━━ Source material ━━

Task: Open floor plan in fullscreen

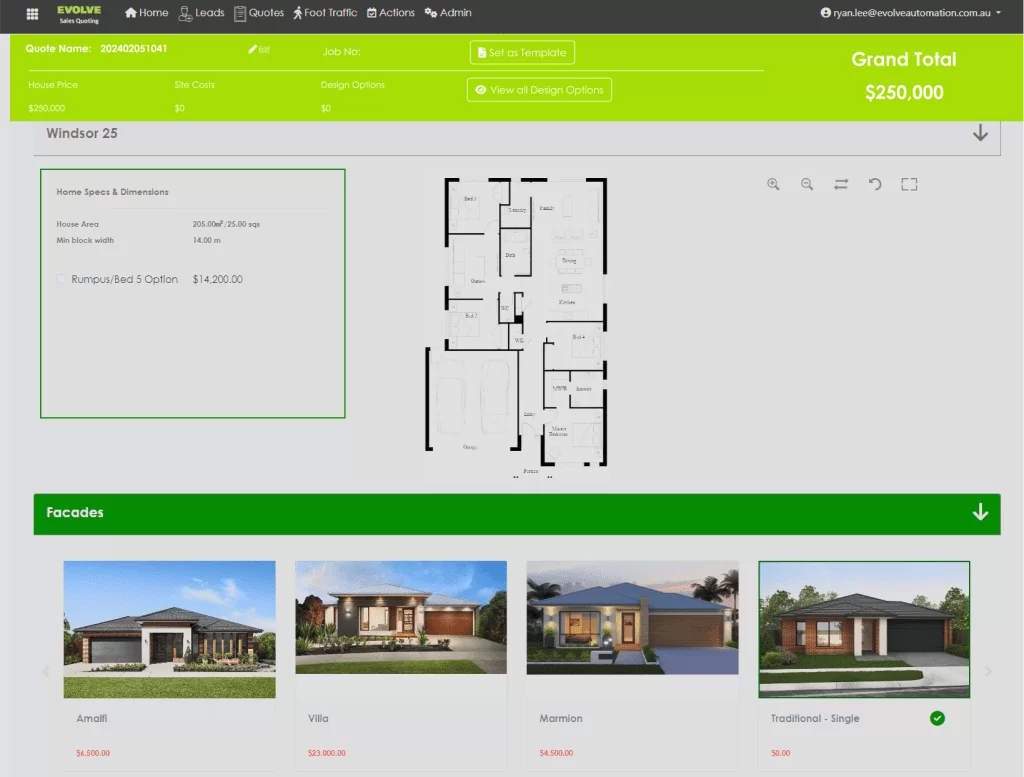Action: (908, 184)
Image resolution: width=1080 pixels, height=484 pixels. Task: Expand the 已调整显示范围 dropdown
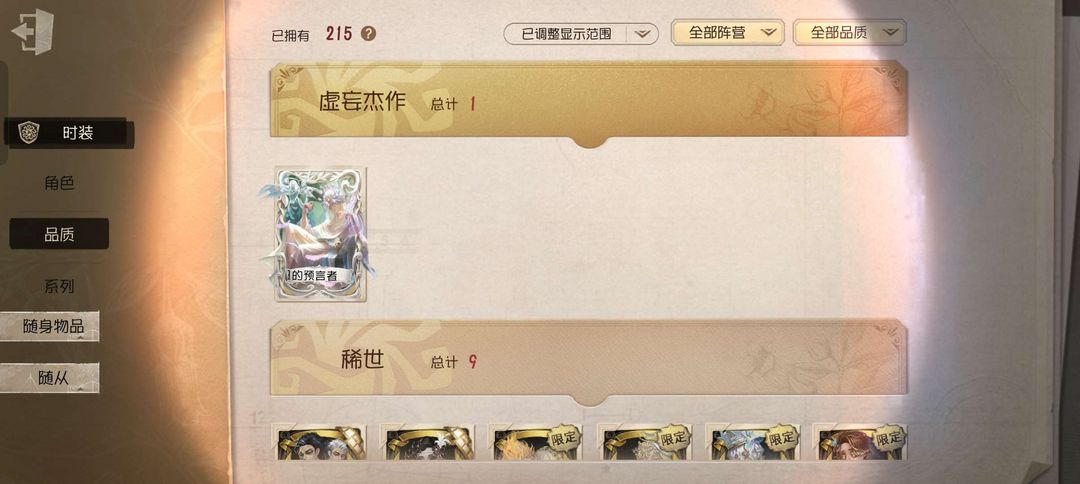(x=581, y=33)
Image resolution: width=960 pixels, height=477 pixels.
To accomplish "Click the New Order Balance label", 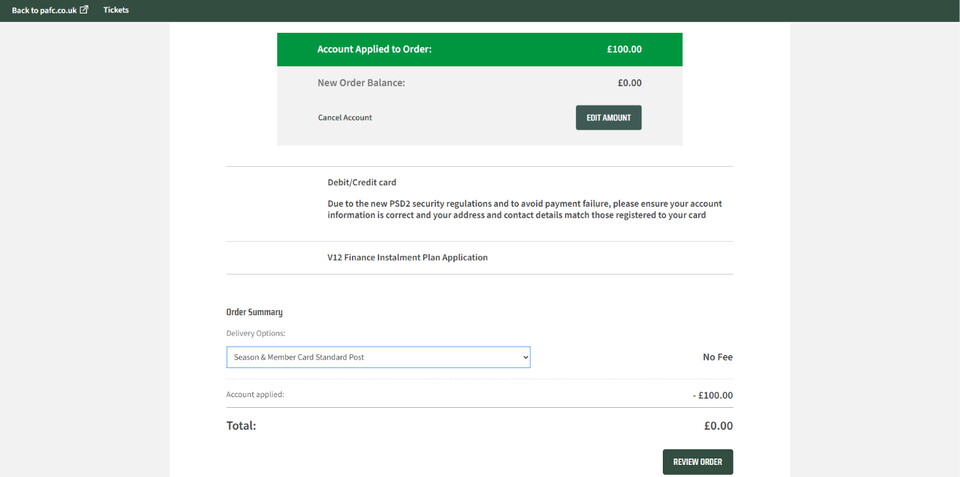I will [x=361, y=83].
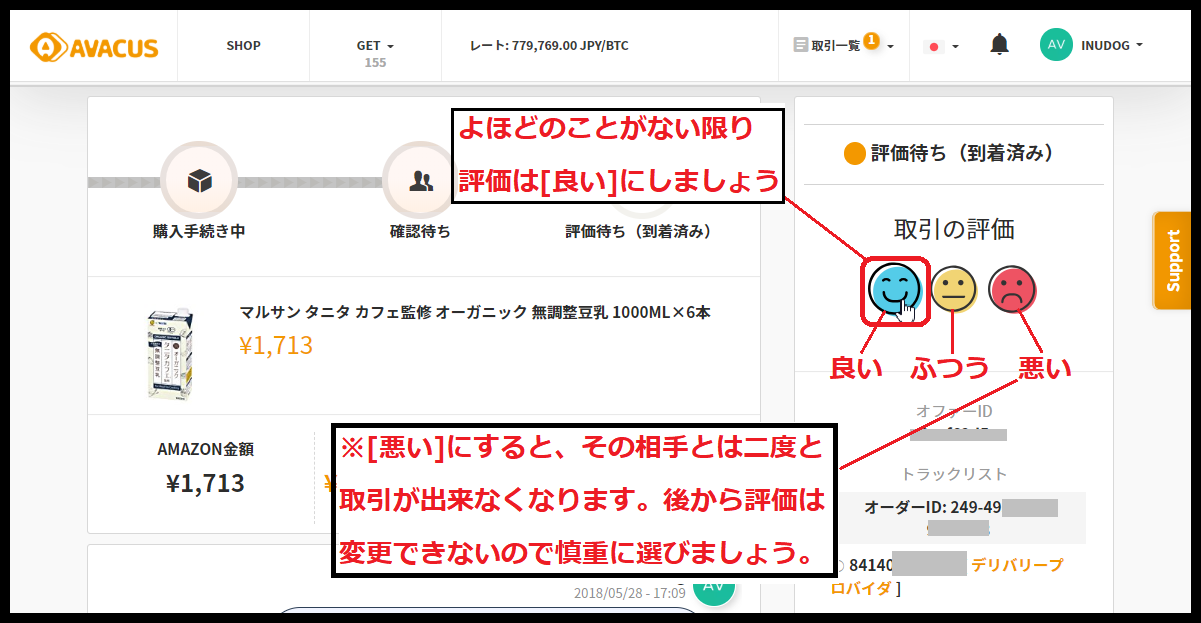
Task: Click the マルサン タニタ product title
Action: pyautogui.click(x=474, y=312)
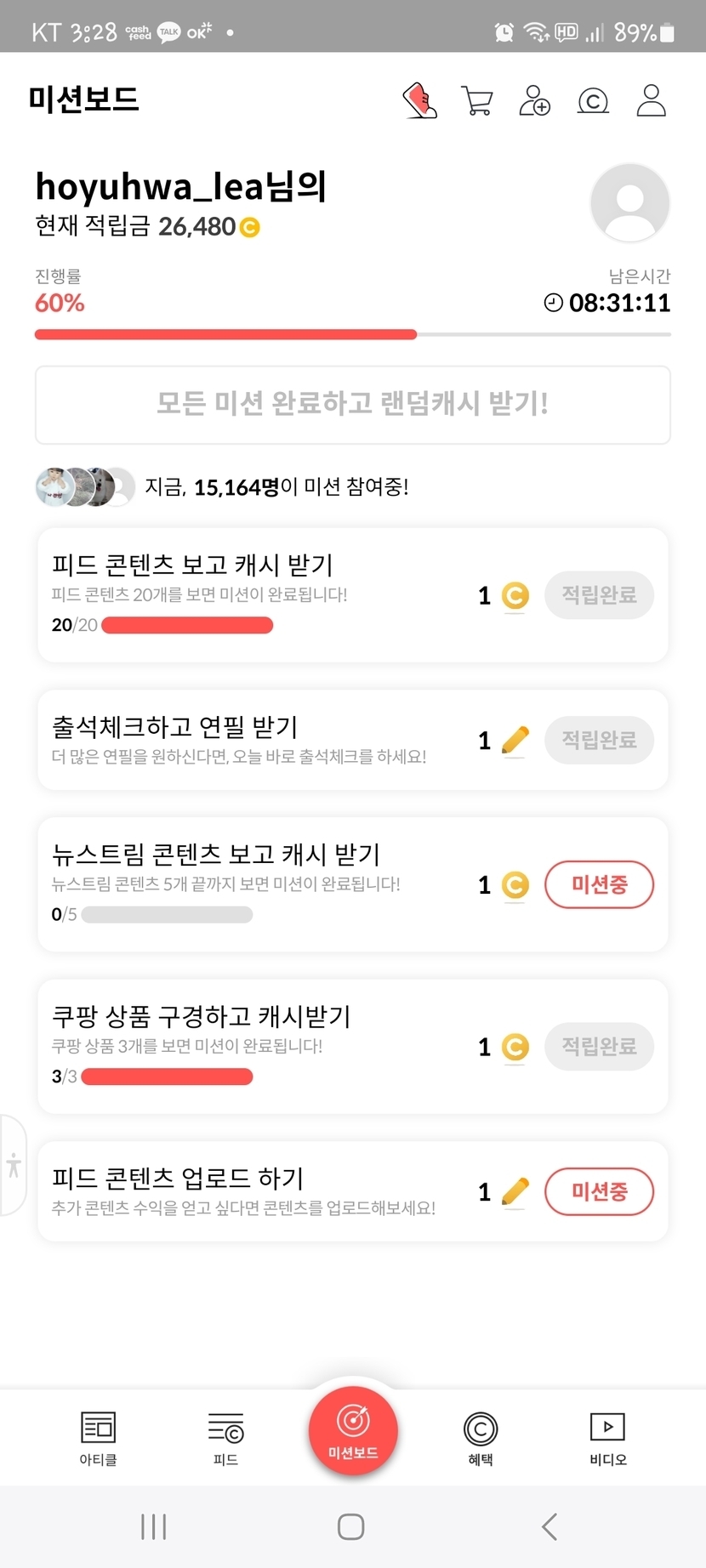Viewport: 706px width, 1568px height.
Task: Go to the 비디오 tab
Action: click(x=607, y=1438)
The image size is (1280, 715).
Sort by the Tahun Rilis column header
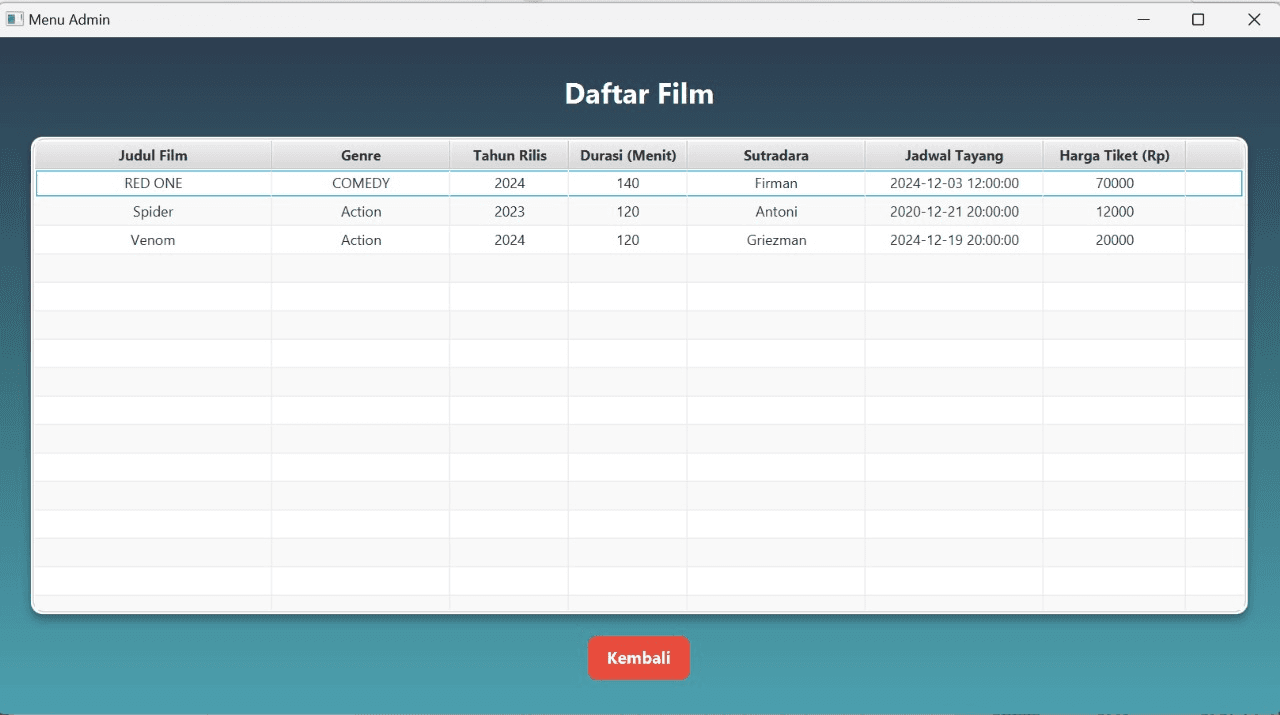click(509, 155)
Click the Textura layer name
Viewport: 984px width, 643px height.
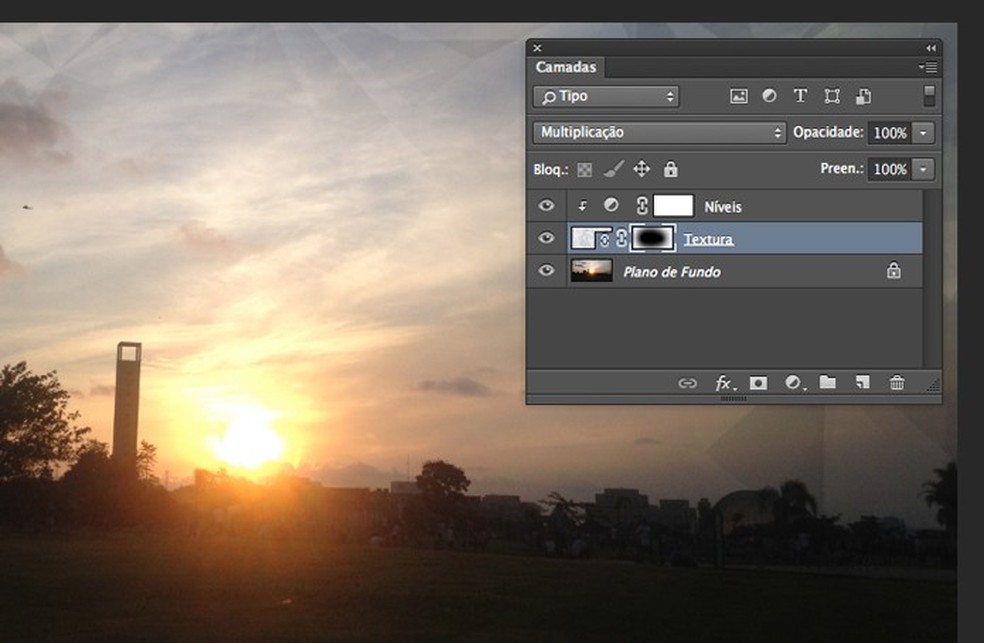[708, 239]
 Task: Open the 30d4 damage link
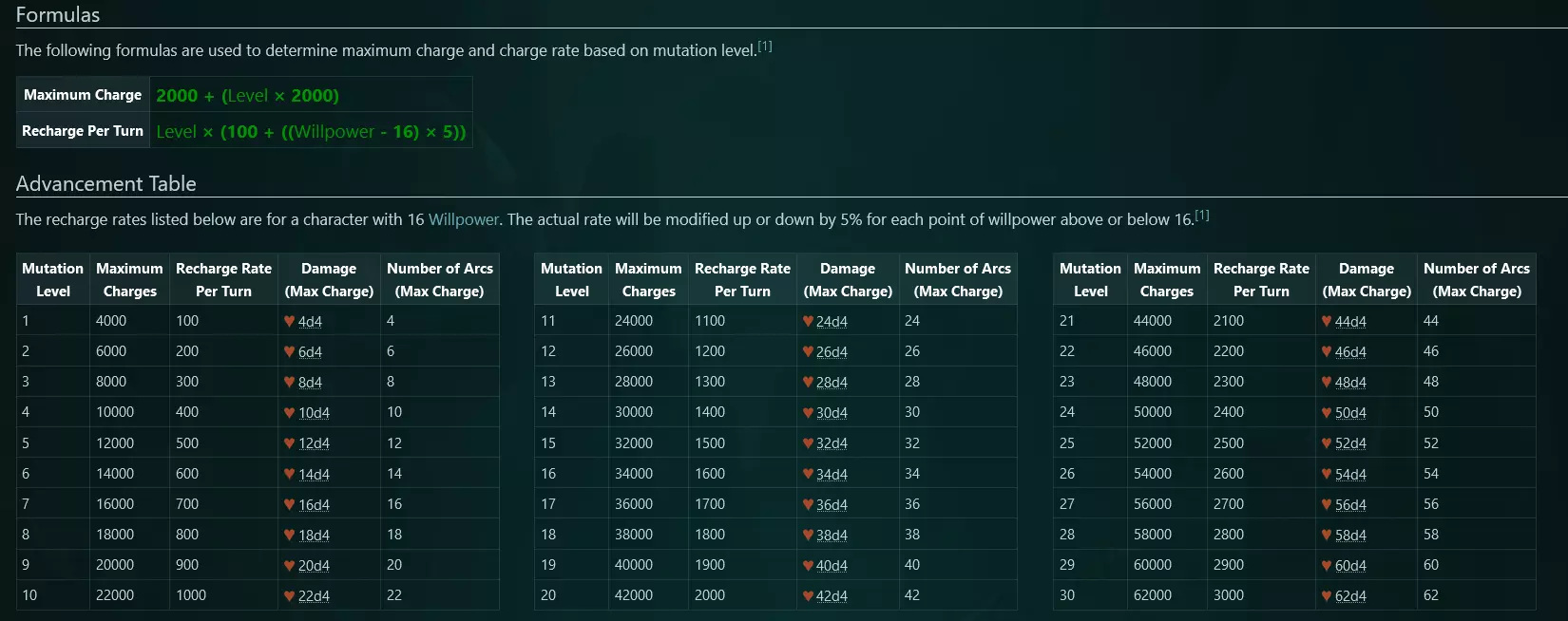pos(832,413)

━━━

### Task objective
Copy out nothing but the lines from the beginning of the records through the one that contains "Image resolution: width=960". Skip the pictures.

### Answer section
Task: Open floor plan in fullscreen

Action: (908, 184)
Image resolution: width=1080 pixels, height=484 pixels. Task: Expand the 已调整显示范围 dropdown
(x=581, y=33)
Image resolution: width=960 pixels, height=477 pixels.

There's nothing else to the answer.